» **Work to do**
Please give the text of the material below as a JSON list of strings, one string per line, skipping blank lines and leaving out the pictures.

::::::

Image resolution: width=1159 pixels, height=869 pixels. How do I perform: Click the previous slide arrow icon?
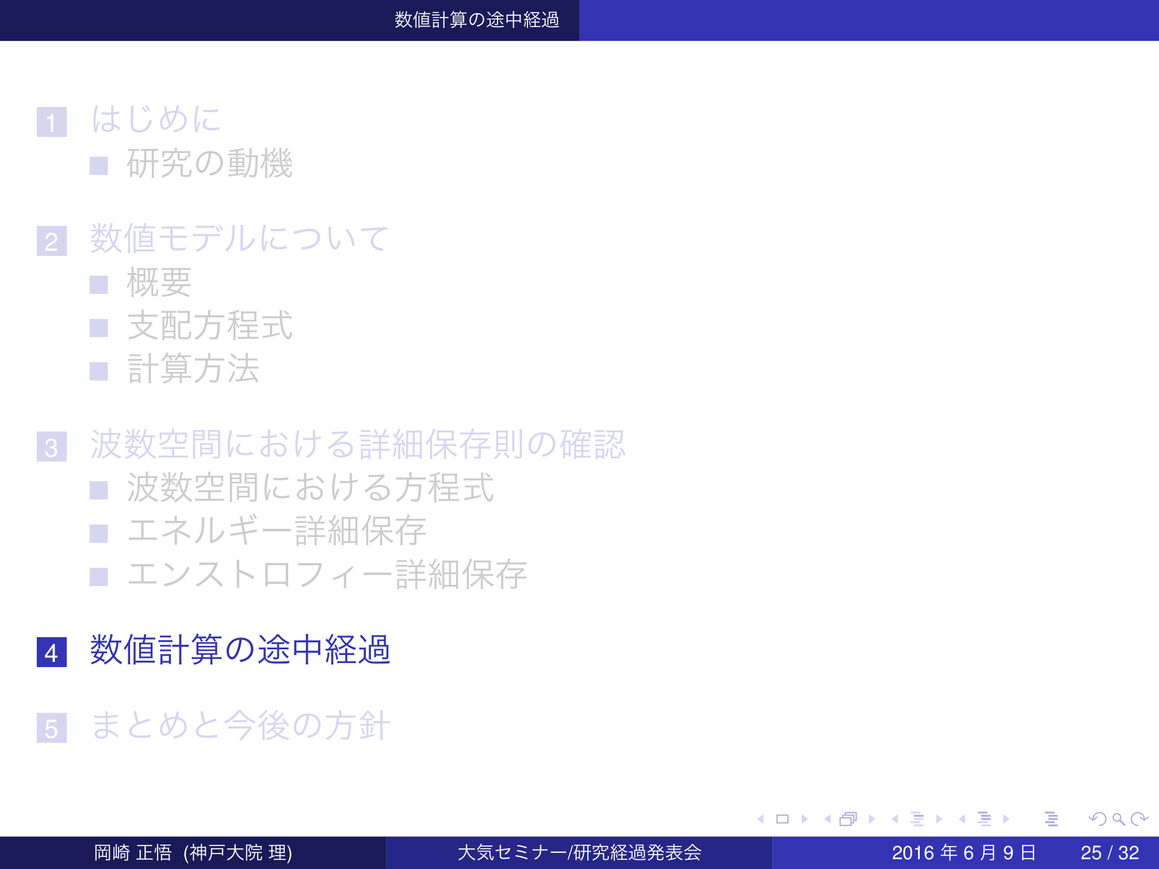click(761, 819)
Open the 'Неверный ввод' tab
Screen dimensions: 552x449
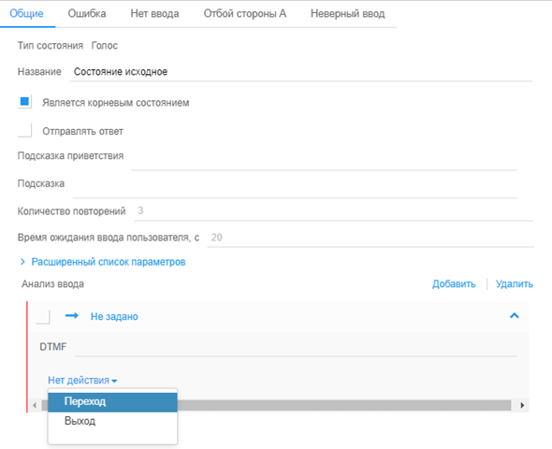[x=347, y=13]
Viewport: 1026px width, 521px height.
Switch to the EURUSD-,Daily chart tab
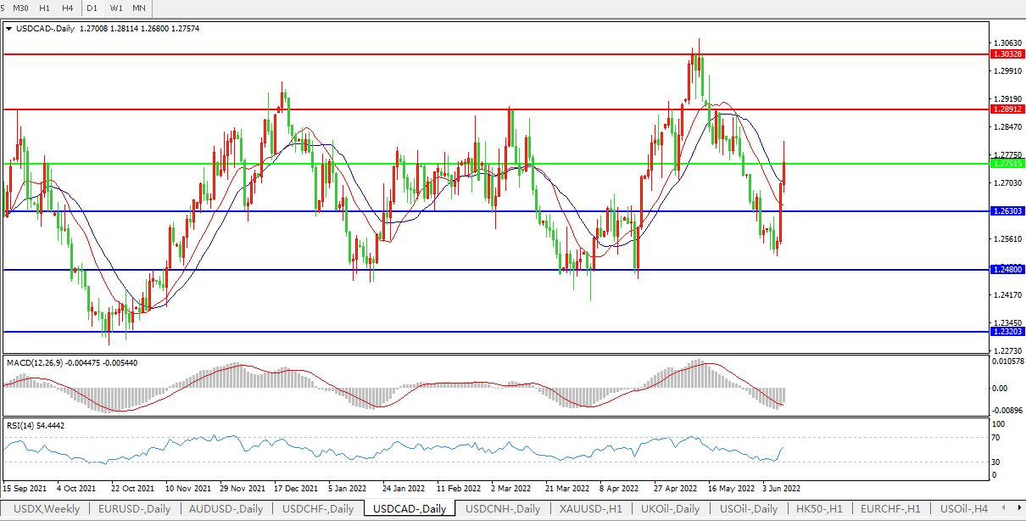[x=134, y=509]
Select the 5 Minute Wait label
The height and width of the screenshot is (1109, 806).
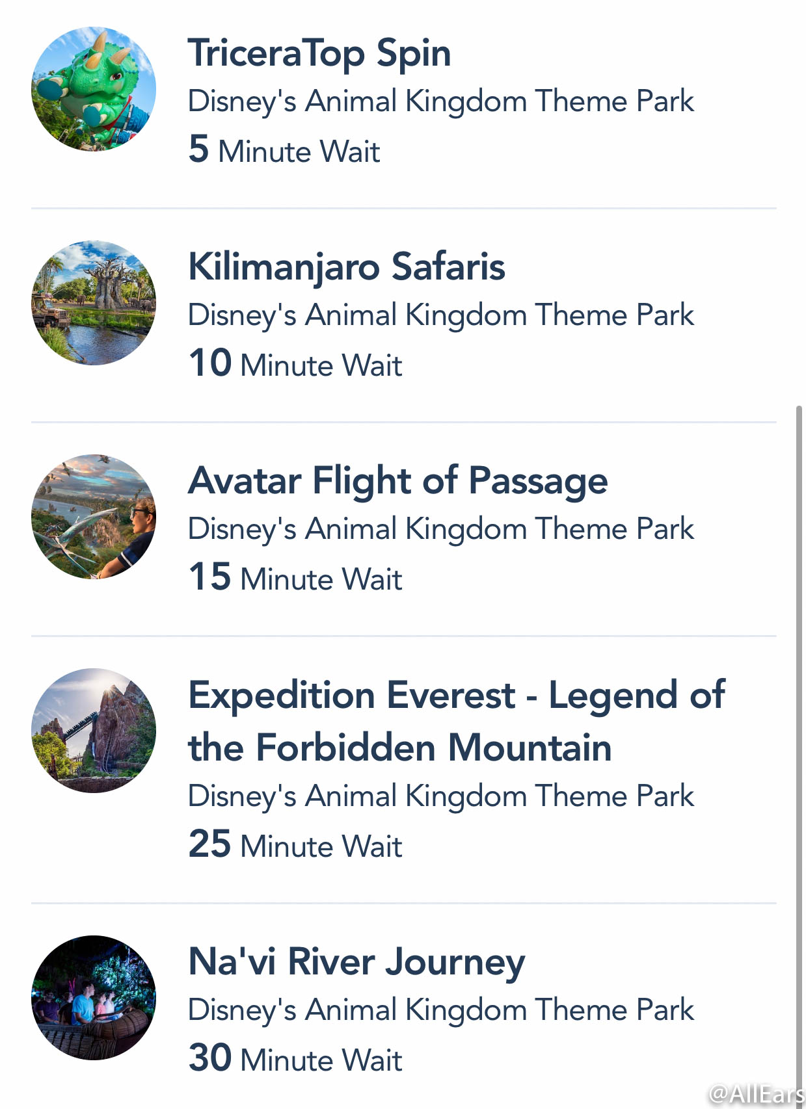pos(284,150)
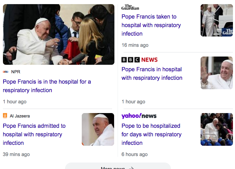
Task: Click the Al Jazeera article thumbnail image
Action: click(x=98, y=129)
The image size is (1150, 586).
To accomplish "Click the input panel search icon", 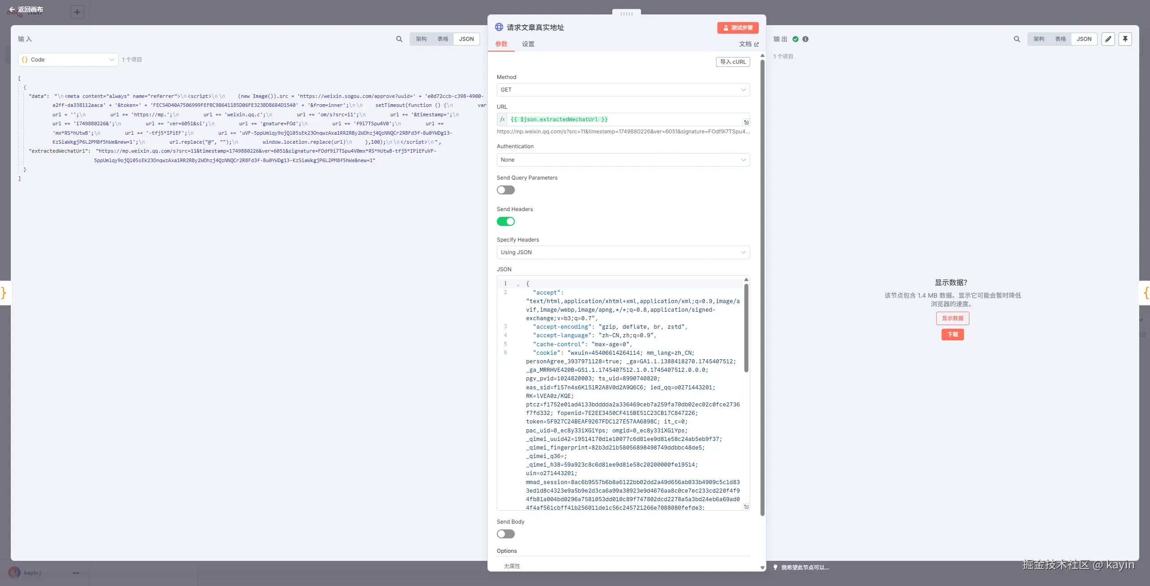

::::::

» **Solved exercise**
[
  "Image resolution: width=1159 pixels, height=869 pixels. How do I perform: Click the previous slide arrow icon?",
  "click(761, 819)",
  "Open the 'Неверный ввод' tab",
  "Screen dimensions: 552x449",
  "[x=347, y=13]",
  "Viewport: 1026px width, 521px height.",
  "Switch to the EURUSD-,Daily chart tab",
  "[x=134, y=509]",
  "Select the 5 Minute Wait label",
  "The height and width of the screenshot is (1109, 806).",
  "pos(284,150)",
  "Task: Click the Al Jazeera article thumbnail image",
  "Action: click(x=98, y=129)",
  "The image size is (1150, 586).",
  "To accomplish \"Click the input panel search icon\", "
]